Retail Forward said fourth-quarter online sales will represent 1.8 percent of total core retail sales, excluding the automobile and gasoline channels. This would be up from 1.4 percent last year.
The increased e-commerce activity likely will strain retailers, however. Many multichannel retailers maintain separate profit and loss statements and budgets for their e-commerce divisions. But they may be unprepared for the holiday traffic online.
"The problem is that because the economy took a dip last spring -- this isn't new -- a lot of retailers shelved improvement projects for their online channel that they may have done had the economy not turned down," Spieler said.
This lack of investment may have led to neglect in areas like real-time inventory, relationships with suppliers, quicker page downloads and better replenishment systems, particularly fulfillment.

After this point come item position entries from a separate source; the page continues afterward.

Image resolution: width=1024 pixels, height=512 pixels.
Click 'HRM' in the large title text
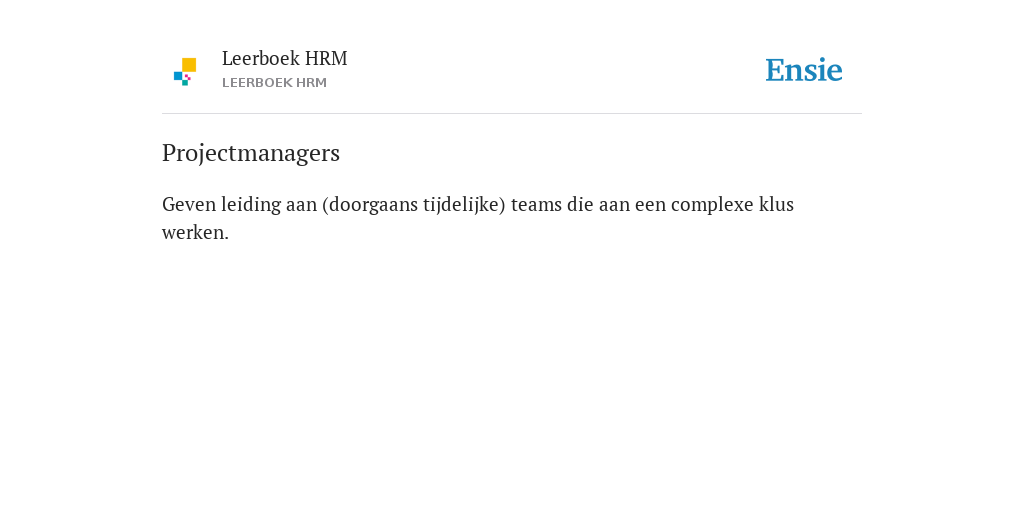click(x=326, y=59)
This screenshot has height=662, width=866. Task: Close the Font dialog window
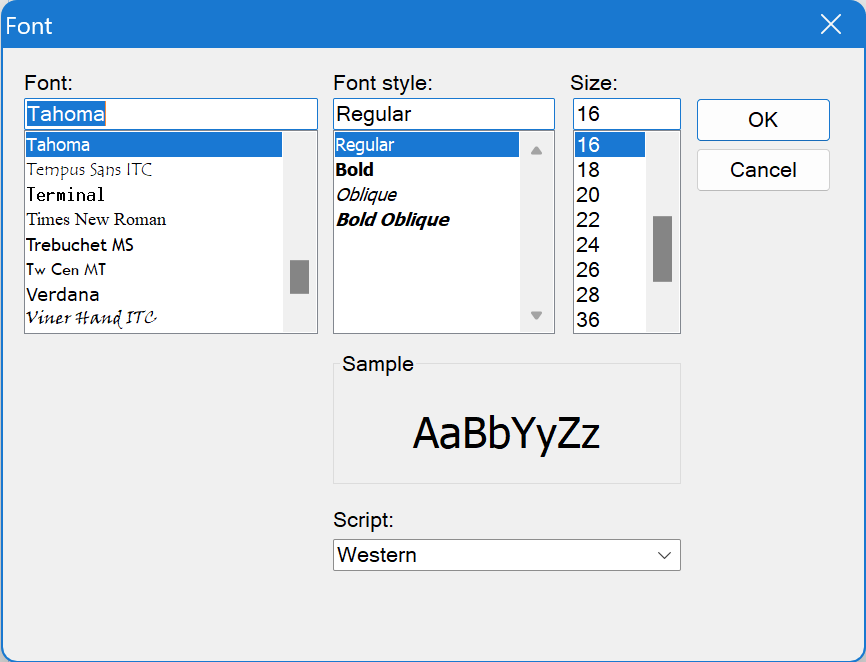tap(831, 24)
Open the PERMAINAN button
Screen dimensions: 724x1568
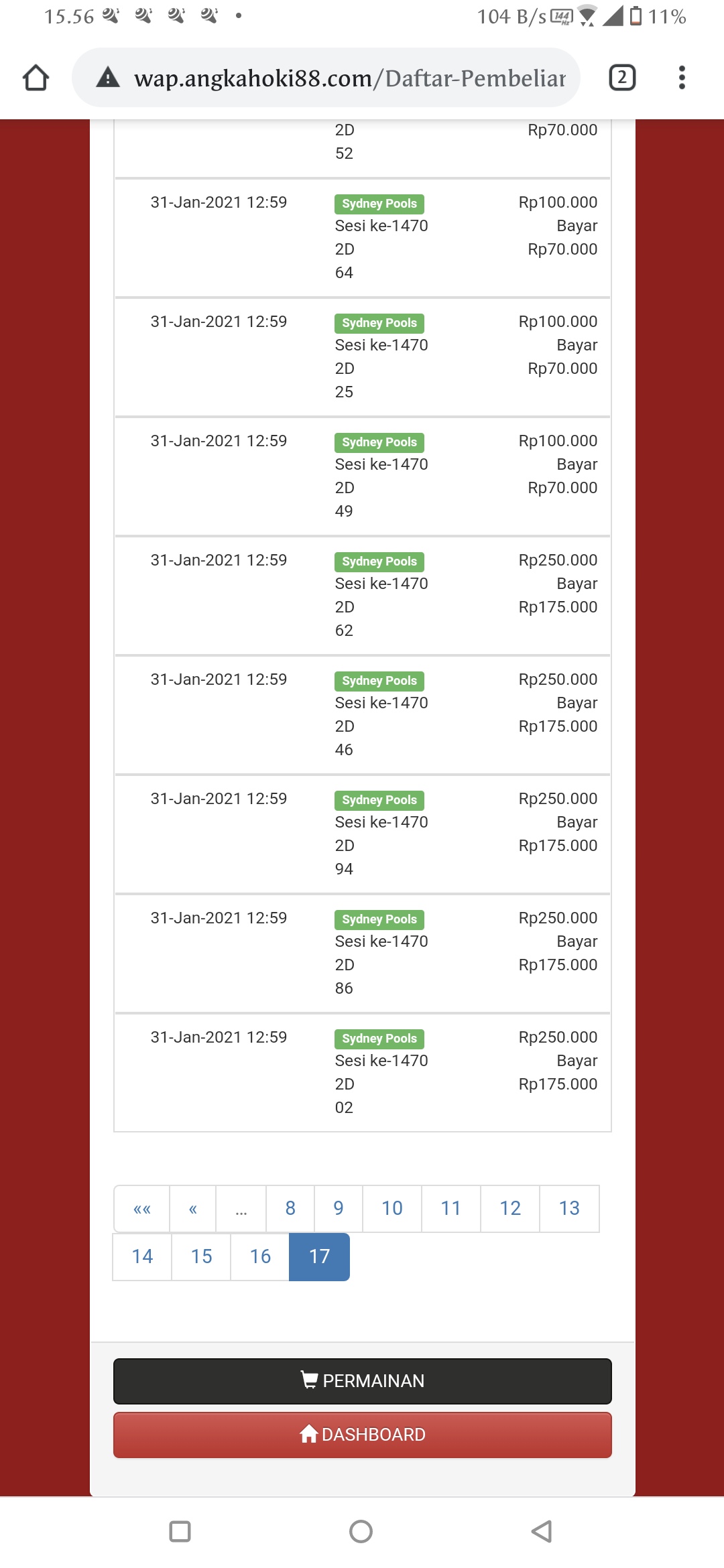point(362,1381)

"We may still get some of those dreaded e-mails that 'We're out of stock,' because they didn't update the inventory and they don't have the ability to reserve an order when I place it," Spieler said. "The bottom line to online buying -- and catalog, but online because it's more instant -- is fulfillment. It's not sexy, it's the truth. It's really what it's about besides the optimized Web design that makes that happen."
Many retailers and analysts say that this year may be the weakest holiday season in a decade for the retail industry. Travel spending may yield to general merchandise and apparel.
And though retailers selling online may see a rise in sales, even they must act to stimulate demand, Gartner said. Online retailers that can respond swiftly to customer demand must shed their remaining fall inventory.
For retailers in general, they need to slash demand forecasts and buying, but still hold some holiday and staple inventory. New suppliers must be lined up as backup for just-in-case scenarios.
But stockpiling inventory or offering discounts is no good in the absence of marketing to turn a travel-weary public into online shoppers.
"The imperatives are, it's a tough economy, you need to get in my face that you have bargains," Spieler said. "And you either do that by e-mail, by mailing or any kind of advertising.
"Because consumers are scared - they really don't want to spend this year," she said. "I'm looking for bargains and am going to send gifts back home. I want to know if they get there on time, and I want to know what kinds of deals you've got, because it's going to be a bargain-basement holiday."